Builds reactive real-time backends on the iii engine. Use when building event-driven apps where state changes automatically trigger side effects, clients rec...
---
name: iii-reactive-backend
description: >-
Builds reactive real-time backends on the iii engine. Use when building
event-driven apps where state changes automatically trigger side effects,
clients receive live updates via streams or websockets, or you need a
real-time database layer with pub/sub and CRUD endpoints.
---
# Reactive Backend
Comparable to: Convex, Firebase, Supabase, Appwrite
## Key Concepts
Use the concepts below when they fit the task. Not every reactive backend needs every trigger or realtime surface shown here.
- State is the "database" — CRUD via `state::set`, `state::get`, `state::update`, `state::delete`, `state::list`
- **State triggers** fire automatically when any value in a scope changes
- Side effects (notifications, metrics, stream pushes) are wired reactively, not imperatively
- **Streams** deliver real-time updates to connected clients
## Architecture
```text
HTTP CRUD endpoints
→ `state::set`, `state::update`, `state::delete` (writes to 'todos' scope)
↓ (automatic state triggers)
→ on-change → stream::send (push to clients)
→ update-metrics → state::update (aggregate counters)
HTTP GET /metrics → reads from 'todo-metrics' scope
WebSocket clients ← stream 'todos-live'
```
## iii Primitives Used
| Primitive | Purpose |
| ------------------------------------------------------- | ---------------------------------------- |
| `registerWorker` | Initialize the worker and connect to iii |
| `registerFunction` | CRUD handlers and reactive side effects |
| `trigger({ function_id: 'state::...', payload })` | Database layer |
| `registerTrigger({ type: 'state', config: { scope } })` | React to any change in a scope |
| `trigger({ ..., action: TriggerAction.Void() })` | Fire-and-forget stream push to clients |
| `registerTrigger({ type: 'http' })` | REST endpoints |
## Reference Implementation
See [../references/reactive-backend.js](../references/reactive-backend.js) for the full working example — a real-time todo app with
CRUD endpoints, automatic change broadcasting via streams, and reactive aggregate metrics.
## Common Patterns
Code using this pattern commonly includes, when relevant:
- `registerWorker(url, { workerName })` — worker initialization
- trigger `state::set`, `state::get` — CRUD via state module
- `registerTrigger({ type: 'state', function_id, config: { scope } })` — reactive side effects on state change
- Event argument destructuring in reactive handlers: `async (event) => { const { new_value, old_value, key } = event }`
- `trigger({ function_id: 'stream::send', payload, action: TriggerAction.Void() })` — push live updates to clients
- `const logger = new Logger()` — structured logging inside handlers
## Adapting This Pattern
Use the adaptations below when they apply to the task.
- State triggers fire on **any** change in the scope — use the `event` argument (`new_value`, `old_value`, `key`) to determine what changed
- Multiple functions can react to the same scope independently (on-change and update-metrics both watch `todos`)
- Stream clients connect via `ws://host:port/stream/{stream_name}/{group_id}`
- Keep reactive functions fast — offload heavy work to queues if needed
## Pattern Boundaries
- If the request focuses on registering external/legacy HTTP endpoints via `registerFunction` (especially with endpoint lists like `{ path, id }` plus iteration), prefer `iii-http-invoked-functions`.

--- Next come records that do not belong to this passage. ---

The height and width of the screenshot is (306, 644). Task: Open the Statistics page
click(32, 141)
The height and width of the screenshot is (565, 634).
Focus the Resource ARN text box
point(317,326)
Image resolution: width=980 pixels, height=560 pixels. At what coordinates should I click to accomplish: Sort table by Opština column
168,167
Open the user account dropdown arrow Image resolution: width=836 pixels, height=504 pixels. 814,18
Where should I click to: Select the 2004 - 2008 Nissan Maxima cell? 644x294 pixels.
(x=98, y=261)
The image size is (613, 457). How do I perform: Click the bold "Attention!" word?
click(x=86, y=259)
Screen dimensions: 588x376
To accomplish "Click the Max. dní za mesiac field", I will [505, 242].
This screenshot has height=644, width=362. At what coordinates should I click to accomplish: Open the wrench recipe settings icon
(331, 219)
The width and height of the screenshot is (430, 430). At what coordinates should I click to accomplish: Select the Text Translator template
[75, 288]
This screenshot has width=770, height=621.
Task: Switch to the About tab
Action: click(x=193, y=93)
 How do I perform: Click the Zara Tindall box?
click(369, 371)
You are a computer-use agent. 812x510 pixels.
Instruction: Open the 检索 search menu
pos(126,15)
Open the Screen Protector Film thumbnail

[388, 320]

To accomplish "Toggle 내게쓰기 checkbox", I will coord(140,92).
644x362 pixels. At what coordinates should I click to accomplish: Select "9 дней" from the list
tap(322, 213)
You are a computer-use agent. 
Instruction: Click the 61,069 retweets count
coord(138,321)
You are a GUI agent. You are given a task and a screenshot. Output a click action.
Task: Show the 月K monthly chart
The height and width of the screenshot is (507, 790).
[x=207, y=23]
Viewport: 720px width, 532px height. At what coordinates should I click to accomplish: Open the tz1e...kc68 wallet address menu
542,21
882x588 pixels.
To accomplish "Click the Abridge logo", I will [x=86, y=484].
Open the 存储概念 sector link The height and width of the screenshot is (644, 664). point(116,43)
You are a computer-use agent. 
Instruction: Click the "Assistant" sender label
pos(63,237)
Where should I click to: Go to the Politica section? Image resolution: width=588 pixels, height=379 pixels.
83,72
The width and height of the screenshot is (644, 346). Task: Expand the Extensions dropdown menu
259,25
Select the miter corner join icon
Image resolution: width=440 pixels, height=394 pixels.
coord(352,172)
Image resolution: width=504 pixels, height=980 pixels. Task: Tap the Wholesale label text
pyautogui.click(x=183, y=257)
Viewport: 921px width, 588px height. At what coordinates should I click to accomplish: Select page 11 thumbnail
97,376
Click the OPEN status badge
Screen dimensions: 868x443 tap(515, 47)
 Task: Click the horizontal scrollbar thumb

- Stay with `iii-reactive-backend` when state scopes, state triggers, and live stream updates are the core requirement.
## When to Use
- Use this skill when the task is primarily about `iii-reactive-backend` in the iii engine.
- Triggers when the request directly asks for this pattern or an equivalent implementation.
## Boundaries
- Never use this skill as a generic fallback for unrelated tasks.
- You must not apply this skill when a more specific iii skill is a better fit.
- Always verify environment and safety constraints before applying examples from this skill.